Salah satu pengikut Tan Malaka paling fanatik adalah Chaerul Saleh. Chaerul Saleh memiliki pasukan bernama Pasukan Bambu Runcing, pasukan ini banyak bergerak di Banten sebagai wilayah kekuasaan mereka pertama kali pada jam-jam awal Republik, pasukan Chaerul Saleh kenal sekali dengan para jago-jago perang Banten dan membangun hubungan baik, sikap radikal Chaerul Saleh didukung oleh banyak kelompok. Ketika Hatta  melakukan politik kompromi pasca Madiun Affair 1948 dan Serangan Desember Yogyakarya 1948.  Dengan politik diplomasi lewat delegasinya ke PBB serta membangun lobi-lobi di Den Haag tentang usulan pemberhentian perang yang dibantu pihak Amerika Serikat.
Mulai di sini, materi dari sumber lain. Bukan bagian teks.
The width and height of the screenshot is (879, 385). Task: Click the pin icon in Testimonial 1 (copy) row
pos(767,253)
Tan Malaka menolak keras, bahkan Sudirman pengikut fanatik Tan Malaka malah memilih bergerilya terus menolak gagasan menerima ditangkap demi lancarnya politik diplomasi, sesuai sidang kabinet terbatas di Gedong Agung Yogya, 1948.
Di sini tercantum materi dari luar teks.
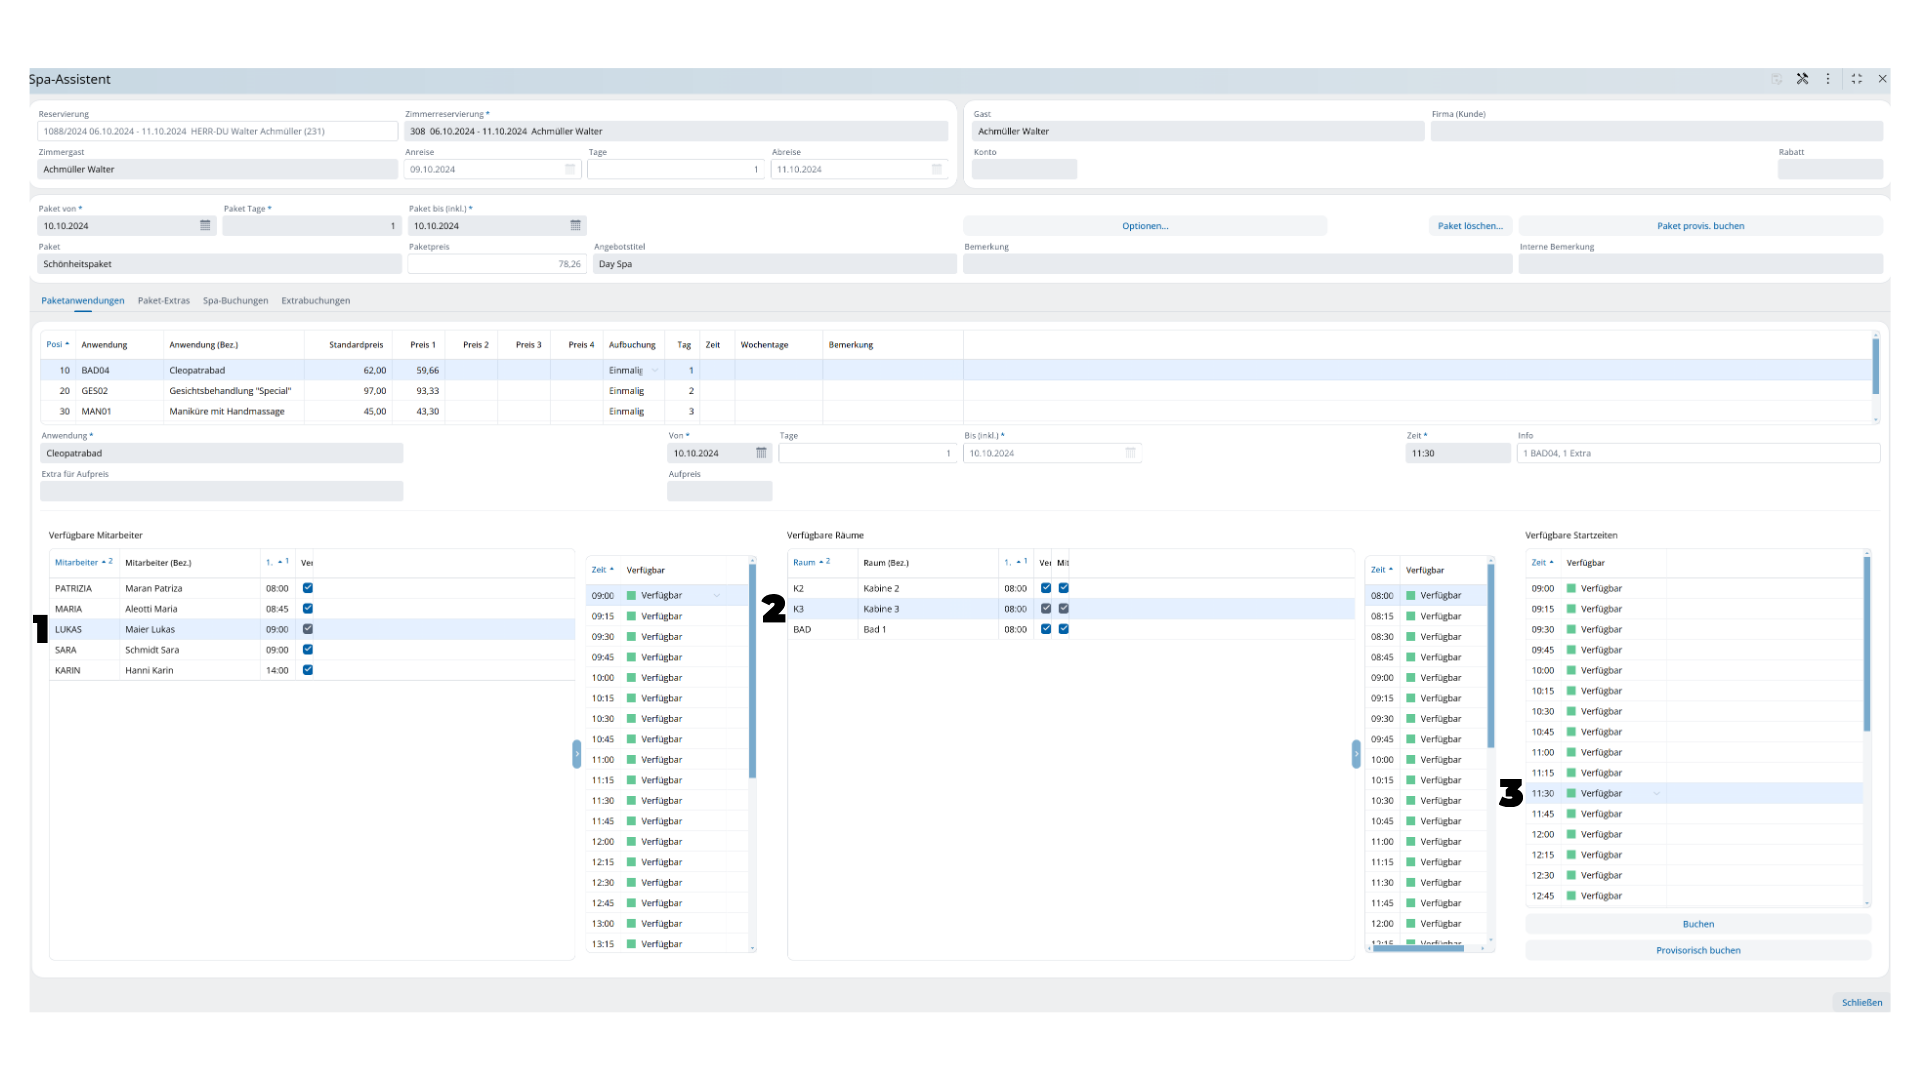
Task: Open the three-dot more options menu
Action: coord(1828,79)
Chaerul Saleh membangun pos-pos militer, pasukannya selalu menyerang Belanda. Di Yogya dan Solo ada Serangan Umum Militer yang luar biasa hebat. Di Solo, pasukan yang dipimpin Slamet Riyadi mampu menjadikan kota Solo sebagai neraka dua bulan bagi pasukan Belanda. Perang Yogya dan Solo inilah yang kemudian menjadikan Amerika Serikat mendesak agar Belanda menyerah saja pada Republik. Untuk menyelamatkan wajah, Belanda,  diadakan Perundingan KMB 1949 di Den Haag, Sukarno pulang ke Djakarta dan Indonesia membayar ganti rugi biaya perang 1945-1949. Chaerul Saleh tidak terima hasil KMB, Tan Malaka dibunuh di Jawa Timur. Chaerul Saleh menyatakan perang dengan Pemerintahan resmi. Chaerul melakukan gerilya dari gunung ke gunung. laporan-laporan serangan militer sampai ke meja Nasution yang saat itu menjabat sebagai Kepala Staf Angkatan Darat. Nasution marah besar dengan Chaerul Saleh dan bersumpah menangkap Pasukan Chaerul Saleh.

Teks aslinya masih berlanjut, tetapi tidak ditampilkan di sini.